Records of the clients were kept by Terence Paul and Ms Gorman was not allowed to have access to them. Terence Paul decided which clients Ms Gorman provided services for and maintained the booking list, as well as directing which products should be used. Similarly, they set all the applicable prices for the services.
Having considered the relevant law, Judge Batten noted that, when considering employment status, a tribunal must consider all aspects of the relationship, no single factor being in itself decisive and each of which may vary in weight and direction. Relevant factors included the degree of control exercised by the respondent over the claimant, the extent to which the claimant was integrated into the respondent’s organisation and the economic reality of the relationship between the parties. She concluded as follows:
In light of all the above matters, the Tribunal concluded that the respondent exercised a significant degree of control over the claimant and her work. It controlled the working hours and days, holidays – all subject to notice for time off, the prices charged, the products used and even the insurance was arranged via the respondent (in contradiction of clause 2.15), on the claimant’s evidence as to insurance, which again was unchallenged. On products, there was evidence that the claimant could buy her own “crazy colours” for specialist applications but even then, the arrangement for billing of such was to the respondent’s benefit as it deducted two thirds from all charges made. The client lists were entirely the respondent’s, maintained by the respondent and in fact accessible only to the respondent’s manager and access to client information was tightly controlled. The Tribunal considered that is was a fallacy for the respondent to suggest otherwise.
In all the circumstances, the Tribunal concluded that the relationship between the parties was that the claimant was an employee of the respondent. The tests of employee status are clearly made out. The written contract does not reflect the reality of the working arrangements in practice, save in respect of the requirement for the claimant to keep her own accounts and attend to taxation, about which the claimant had no choice.
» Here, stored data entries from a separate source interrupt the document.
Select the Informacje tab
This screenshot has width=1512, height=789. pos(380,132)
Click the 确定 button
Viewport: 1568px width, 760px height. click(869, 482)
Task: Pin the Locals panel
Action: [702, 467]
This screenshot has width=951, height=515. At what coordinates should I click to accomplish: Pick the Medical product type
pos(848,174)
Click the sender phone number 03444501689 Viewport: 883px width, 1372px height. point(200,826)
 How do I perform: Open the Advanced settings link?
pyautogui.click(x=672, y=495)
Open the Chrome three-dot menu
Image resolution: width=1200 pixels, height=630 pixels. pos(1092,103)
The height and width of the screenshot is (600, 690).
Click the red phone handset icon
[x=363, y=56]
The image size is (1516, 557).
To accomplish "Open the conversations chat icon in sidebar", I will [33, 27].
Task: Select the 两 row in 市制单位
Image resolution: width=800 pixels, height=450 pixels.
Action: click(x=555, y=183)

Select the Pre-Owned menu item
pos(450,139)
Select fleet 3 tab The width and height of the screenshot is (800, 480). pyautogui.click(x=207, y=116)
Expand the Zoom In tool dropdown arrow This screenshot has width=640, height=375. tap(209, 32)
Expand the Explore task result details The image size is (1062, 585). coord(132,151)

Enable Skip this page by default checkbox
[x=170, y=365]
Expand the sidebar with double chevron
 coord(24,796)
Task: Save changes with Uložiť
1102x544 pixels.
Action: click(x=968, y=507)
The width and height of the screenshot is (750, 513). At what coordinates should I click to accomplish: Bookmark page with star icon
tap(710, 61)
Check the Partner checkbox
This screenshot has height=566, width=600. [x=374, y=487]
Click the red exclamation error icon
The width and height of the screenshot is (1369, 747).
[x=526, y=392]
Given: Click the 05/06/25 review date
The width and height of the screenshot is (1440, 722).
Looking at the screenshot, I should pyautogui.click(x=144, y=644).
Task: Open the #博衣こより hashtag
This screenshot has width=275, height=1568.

Paragraphs 49 and 50 of the judgment
Based on the contractual documents, this arrangement had all the hallmarks of a self-employed arrangement. However, the reality was far removed from what the documents provided for. I suspect that this distinction will be very familiar to many apparently self-employed hairdressers.
Judith Fiddler of Direct Law & Personnel, who acted for Ms Gorman, said:
This ruling could have far-reaching effects not only for hairdressers, but potentially for dentists, hygienists, delivery drivers and bookkeepers and possible many other employees mis-classified as self-employed. The significance of this case is huge, as many people who think they are self-employed are actually employees.